Em 2016, a Academia  Americana de Pediatria (AAP) emitiu várias recomendações sobre a exposição a ecrãs na infância: crianças com menos de 18 meses não devem ser expostas a meios de comunicação digitais, exceto videochamadas; crianças entre os 2 e 5 anos de idade devem ter um tempo de ecrã limitado a uma hora por dia; crianças acima dos 6 anos de idade devem ter limites bem estabelecidos, garantindo que esse tempo não interfere com o sono, a atividade física nem com outros comportamentos essenciais para a saúde; e por fim, na adolescência, a recomendação é que as tecnologias não interfiram com a escola, a atividade física e outras atividades relevantes para a saúde.

Se depois de ler estas recomendações está a pensar “Que exagero! Que mal pode fazer a uma criança usar estas novas tecnologias?”, então este artigo é dirigido a si.

Os dois primeiros anos da vida de uma criança são fundamentais, uma vez que é nesta fase que são edificadas as bases do desenvolvimento futuro. É através de interações presentes, vividas e positivas, de uma estimulação sensorial variada e de experiências múltiplas que se vai fazendo a estruturação de áreas muito importantes como a emoção, a cognição, a motricidade, a linguagem.
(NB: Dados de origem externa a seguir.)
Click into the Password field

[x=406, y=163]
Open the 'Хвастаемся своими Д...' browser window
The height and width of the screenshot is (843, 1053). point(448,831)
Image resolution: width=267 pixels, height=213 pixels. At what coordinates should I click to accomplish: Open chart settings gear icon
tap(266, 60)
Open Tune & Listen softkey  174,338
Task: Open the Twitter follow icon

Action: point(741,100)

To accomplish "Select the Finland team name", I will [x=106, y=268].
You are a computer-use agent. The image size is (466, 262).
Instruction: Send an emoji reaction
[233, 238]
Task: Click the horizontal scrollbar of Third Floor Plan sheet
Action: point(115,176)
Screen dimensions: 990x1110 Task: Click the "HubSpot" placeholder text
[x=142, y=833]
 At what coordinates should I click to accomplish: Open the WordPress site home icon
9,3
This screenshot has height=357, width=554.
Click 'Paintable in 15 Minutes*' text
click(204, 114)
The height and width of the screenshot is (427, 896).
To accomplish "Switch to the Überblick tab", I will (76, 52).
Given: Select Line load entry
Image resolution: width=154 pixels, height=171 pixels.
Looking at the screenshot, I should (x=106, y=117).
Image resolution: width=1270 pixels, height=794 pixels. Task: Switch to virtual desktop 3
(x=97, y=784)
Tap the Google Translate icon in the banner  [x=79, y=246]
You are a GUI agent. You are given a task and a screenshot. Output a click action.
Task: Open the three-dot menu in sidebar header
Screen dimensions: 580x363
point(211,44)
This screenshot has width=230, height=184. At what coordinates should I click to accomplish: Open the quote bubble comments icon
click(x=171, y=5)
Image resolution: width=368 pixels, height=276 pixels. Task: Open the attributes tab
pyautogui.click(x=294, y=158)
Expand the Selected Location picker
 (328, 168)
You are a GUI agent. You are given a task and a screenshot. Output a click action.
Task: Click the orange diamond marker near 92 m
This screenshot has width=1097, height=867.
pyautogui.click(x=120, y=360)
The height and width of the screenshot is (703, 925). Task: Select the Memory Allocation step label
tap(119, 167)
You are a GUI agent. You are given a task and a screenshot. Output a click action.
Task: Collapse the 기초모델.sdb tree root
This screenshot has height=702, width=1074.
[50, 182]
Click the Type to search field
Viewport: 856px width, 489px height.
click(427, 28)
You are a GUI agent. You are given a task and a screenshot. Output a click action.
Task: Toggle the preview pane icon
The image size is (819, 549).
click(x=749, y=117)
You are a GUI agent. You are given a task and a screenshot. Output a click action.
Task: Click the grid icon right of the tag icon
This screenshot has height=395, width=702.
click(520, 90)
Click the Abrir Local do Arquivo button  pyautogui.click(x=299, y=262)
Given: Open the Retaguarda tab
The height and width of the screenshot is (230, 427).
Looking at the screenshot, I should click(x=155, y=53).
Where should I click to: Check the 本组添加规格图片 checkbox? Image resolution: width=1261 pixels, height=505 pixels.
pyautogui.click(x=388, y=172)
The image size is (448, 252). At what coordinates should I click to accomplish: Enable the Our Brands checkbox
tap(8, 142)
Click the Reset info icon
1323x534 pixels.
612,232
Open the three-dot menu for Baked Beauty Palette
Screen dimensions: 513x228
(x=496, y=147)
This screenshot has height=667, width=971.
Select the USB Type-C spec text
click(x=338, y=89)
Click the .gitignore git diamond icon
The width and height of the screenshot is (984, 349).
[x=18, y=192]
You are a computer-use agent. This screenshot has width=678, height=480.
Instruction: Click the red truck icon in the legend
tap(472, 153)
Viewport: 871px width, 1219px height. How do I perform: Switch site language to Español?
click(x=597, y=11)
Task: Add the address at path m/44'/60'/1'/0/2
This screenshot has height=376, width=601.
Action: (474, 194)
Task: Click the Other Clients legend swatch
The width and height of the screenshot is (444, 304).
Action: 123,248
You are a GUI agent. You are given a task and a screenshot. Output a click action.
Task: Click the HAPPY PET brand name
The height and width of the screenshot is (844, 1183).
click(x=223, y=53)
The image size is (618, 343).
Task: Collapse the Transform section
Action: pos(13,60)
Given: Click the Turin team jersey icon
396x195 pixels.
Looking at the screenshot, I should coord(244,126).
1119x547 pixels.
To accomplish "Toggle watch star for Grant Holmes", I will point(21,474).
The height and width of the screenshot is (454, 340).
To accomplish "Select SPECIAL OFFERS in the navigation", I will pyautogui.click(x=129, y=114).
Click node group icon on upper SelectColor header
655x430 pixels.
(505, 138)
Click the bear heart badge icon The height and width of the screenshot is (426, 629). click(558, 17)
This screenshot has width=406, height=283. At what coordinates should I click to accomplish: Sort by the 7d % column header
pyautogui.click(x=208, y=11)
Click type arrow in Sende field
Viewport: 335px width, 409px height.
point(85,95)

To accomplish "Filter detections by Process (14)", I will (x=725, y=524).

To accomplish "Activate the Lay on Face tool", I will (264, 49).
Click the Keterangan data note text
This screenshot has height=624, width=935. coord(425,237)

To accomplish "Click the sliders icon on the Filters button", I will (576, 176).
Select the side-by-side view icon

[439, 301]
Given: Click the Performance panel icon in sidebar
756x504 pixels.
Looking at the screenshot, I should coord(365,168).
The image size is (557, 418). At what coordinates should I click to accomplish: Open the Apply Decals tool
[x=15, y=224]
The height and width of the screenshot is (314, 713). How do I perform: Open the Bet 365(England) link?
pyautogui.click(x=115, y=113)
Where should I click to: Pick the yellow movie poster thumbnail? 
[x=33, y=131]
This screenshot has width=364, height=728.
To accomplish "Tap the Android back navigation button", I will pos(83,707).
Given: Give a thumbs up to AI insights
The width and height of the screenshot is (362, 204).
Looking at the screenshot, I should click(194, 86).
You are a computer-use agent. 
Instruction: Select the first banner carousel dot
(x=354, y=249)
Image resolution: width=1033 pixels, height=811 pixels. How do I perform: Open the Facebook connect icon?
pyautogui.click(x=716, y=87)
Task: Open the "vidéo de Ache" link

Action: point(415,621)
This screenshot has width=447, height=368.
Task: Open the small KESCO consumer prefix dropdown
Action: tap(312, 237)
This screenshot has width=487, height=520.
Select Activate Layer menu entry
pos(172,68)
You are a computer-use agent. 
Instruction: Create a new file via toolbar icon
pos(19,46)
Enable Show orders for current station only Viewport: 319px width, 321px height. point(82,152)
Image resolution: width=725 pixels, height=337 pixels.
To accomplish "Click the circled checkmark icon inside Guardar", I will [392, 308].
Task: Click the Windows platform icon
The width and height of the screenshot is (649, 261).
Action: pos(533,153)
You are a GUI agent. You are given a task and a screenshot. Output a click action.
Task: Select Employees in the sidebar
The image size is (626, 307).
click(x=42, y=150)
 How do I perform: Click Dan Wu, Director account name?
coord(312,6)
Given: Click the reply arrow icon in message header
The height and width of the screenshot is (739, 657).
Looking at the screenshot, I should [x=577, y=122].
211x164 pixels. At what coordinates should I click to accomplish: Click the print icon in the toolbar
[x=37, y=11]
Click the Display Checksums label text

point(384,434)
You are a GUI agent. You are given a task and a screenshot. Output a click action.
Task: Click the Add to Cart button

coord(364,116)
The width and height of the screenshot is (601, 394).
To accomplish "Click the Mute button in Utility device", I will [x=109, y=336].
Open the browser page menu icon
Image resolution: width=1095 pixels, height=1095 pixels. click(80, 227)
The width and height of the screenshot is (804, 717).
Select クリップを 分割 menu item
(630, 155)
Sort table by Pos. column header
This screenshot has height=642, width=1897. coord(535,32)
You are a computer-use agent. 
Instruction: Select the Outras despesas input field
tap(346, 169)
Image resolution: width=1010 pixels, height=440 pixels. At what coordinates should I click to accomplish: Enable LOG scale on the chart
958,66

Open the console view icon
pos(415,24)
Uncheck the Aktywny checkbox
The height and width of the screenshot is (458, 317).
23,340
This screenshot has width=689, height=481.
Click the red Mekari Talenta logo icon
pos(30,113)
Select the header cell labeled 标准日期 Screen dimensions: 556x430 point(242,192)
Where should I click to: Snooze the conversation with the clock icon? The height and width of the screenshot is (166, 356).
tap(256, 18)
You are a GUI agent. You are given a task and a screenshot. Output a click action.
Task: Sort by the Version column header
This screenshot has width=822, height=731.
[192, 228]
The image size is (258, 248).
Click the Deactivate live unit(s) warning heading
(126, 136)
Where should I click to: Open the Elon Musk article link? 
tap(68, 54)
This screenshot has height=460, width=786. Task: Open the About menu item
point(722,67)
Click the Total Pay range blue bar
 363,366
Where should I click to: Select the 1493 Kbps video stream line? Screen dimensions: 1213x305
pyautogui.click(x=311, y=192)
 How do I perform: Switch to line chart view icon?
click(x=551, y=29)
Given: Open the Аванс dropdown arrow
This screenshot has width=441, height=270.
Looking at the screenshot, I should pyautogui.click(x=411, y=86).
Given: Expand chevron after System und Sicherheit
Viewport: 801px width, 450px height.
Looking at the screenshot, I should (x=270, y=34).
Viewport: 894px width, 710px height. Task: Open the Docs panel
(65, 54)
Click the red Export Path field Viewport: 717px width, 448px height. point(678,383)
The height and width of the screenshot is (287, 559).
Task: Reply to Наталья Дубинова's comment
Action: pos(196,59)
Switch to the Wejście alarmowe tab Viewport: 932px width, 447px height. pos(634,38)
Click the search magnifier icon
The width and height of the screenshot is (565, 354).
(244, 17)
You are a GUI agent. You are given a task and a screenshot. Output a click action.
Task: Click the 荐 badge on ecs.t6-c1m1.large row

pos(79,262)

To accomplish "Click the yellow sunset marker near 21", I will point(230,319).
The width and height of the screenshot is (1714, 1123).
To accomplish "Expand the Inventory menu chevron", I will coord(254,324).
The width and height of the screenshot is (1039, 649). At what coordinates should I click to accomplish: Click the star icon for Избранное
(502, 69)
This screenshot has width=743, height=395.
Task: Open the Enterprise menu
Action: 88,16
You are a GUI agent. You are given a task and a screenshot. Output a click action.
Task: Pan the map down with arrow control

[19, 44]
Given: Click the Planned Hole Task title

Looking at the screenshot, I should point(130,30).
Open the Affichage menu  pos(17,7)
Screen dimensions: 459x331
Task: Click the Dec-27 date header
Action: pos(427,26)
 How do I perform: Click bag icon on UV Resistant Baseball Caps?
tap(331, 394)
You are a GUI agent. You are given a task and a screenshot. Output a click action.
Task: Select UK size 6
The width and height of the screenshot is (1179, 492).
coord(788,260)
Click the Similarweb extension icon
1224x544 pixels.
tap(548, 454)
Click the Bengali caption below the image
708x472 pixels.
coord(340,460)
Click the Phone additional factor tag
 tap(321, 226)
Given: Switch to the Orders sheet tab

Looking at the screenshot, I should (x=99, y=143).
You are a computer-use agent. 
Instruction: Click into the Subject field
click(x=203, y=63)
Quando estas vivências são substituídas por tempo passado em frente aos ecrãs existem efeitos graves, reportados na literatura. E então? Então, as crianças têm maiores dificuldades no reconhecimento e na regulação das suas emoções; têm uma menor capacidade na aquisição de conceitos e de competências cognitivas; revelam atrasos no desenvolvimento da motricidade global por falta de movimentação; têm maior probabilidade de ter excesso de peso e obesidade; têm dificuldades na aquisição de linguagem, com uma menor capacidade de expressão e um número mais reduzido de vocábulos; têm menos capacidade de auto-regulação com níveis mais elevados de excitação e pouca capacidade de autocontrolo; têm alterações no ciclo do sono; têm menos curiosidade, criatividade e pensamento adaptativo; são mais propensas a desenvolver perturbações mentais ou do desenvolvimento… E a lista não termina aqui, sendo esta apenas uma pequena introdução aos riscos que o uso precoce e excessivo de ecrãs traz para a saúde.

De facto, é difícil imaginar o mundo atual sem novas tecnologias já que estas invadiram de forma indiscutível a nossa sociedade. Sem querer negar essa realidade, é preciso compreender que esses novos hábitos têm consequências graves para o desenvolvimento das crianças, sobretudo se o uso dos ecrãs se der em idades muito precoces.

Não existe nenhuma criança que prefira interagir com um dispositivo eletrónico em vez de interagir com uma pessoa “de carne e osso”. Se tal acontece é porque esse já foi um comportamento aprendido. Se tentar substituir o dispositivo eletrónico por um momento de troca, partilha e afeto, a criança vai escolher, sem margem para dúvida, o segundo. Isto porque, está comprovado, nós nascemos com uma predisposição inata para o contacto social, nós somos, antes de tudo, seres sociais.